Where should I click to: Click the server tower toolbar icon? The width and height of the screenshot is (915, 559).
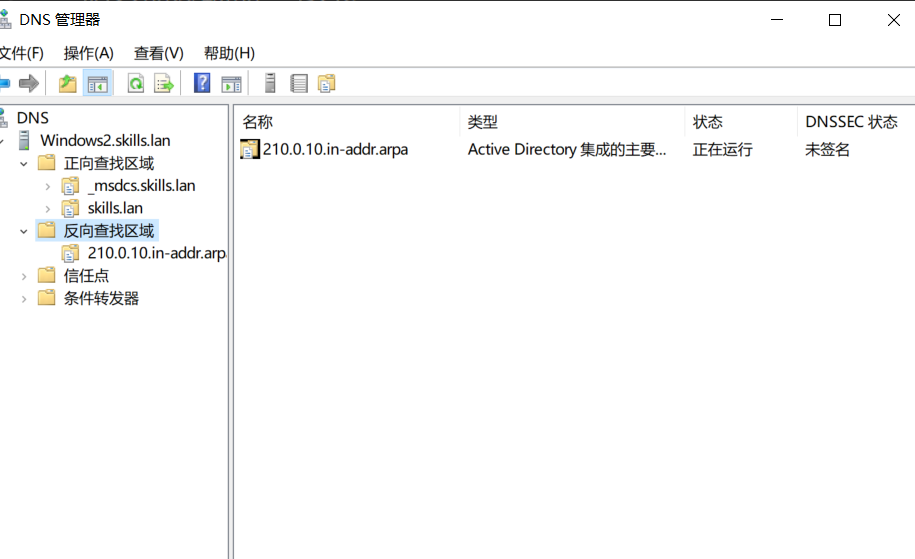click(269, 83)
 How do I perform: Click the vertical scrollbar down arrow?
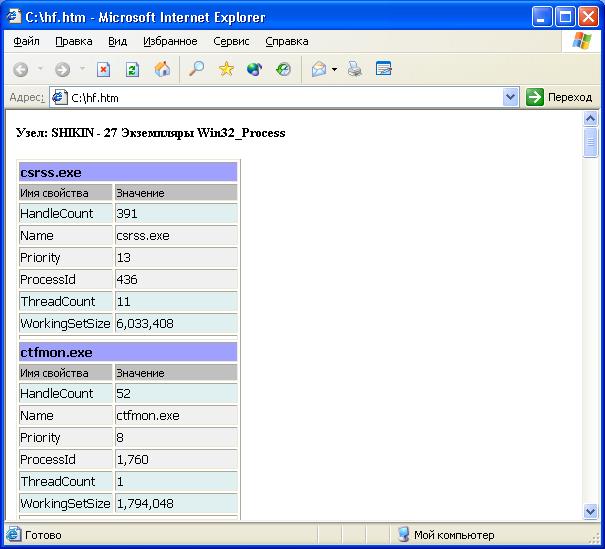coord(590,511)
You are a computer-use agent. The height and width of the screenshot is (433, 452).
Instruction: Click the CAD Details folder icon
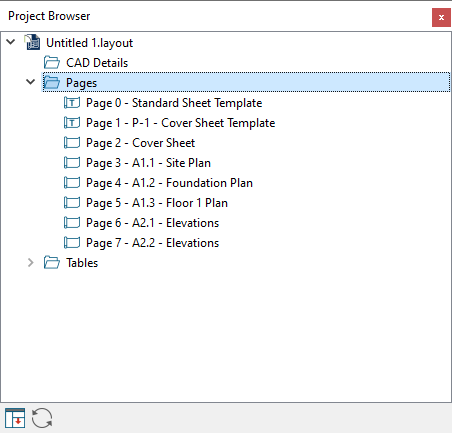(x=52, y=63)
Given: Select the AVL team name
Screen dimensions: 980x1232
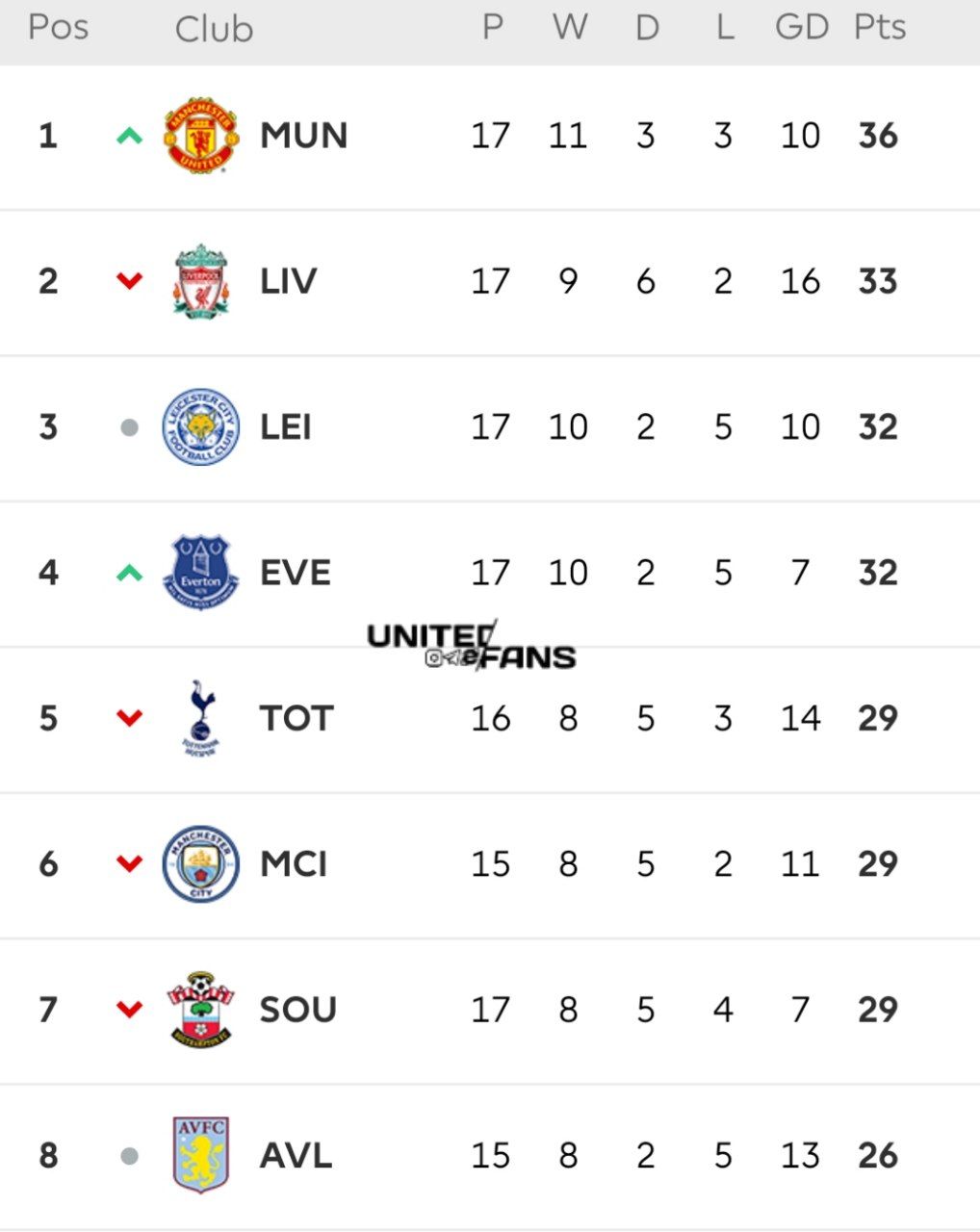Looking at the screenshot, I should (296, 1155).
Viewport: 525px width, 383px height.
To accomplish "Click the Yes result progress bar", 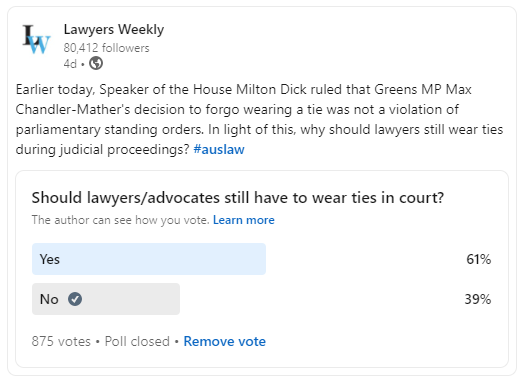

##########

_Instructions to follow_
Please reproduce the lines exactly from the one containing "How do I perform: Click" through the last line of the data above, and keep the pictures out.

_Solution_
 How do I perform: Click the vertical scrollbar down arrow?
coord(590,511)
You are a computer-use agent. The height and width of the screenshot is (433, 452).
Instruction: Click the CAD Details folder icon
(x=52, y=63)
Given: Select the AVL team name
Screen dimensions: 980x1232
Looking at the screenshot, I should (296, 1155).
Viewport: 525px width, 383px height.
To accomplish "Click the Yes result progress bar", 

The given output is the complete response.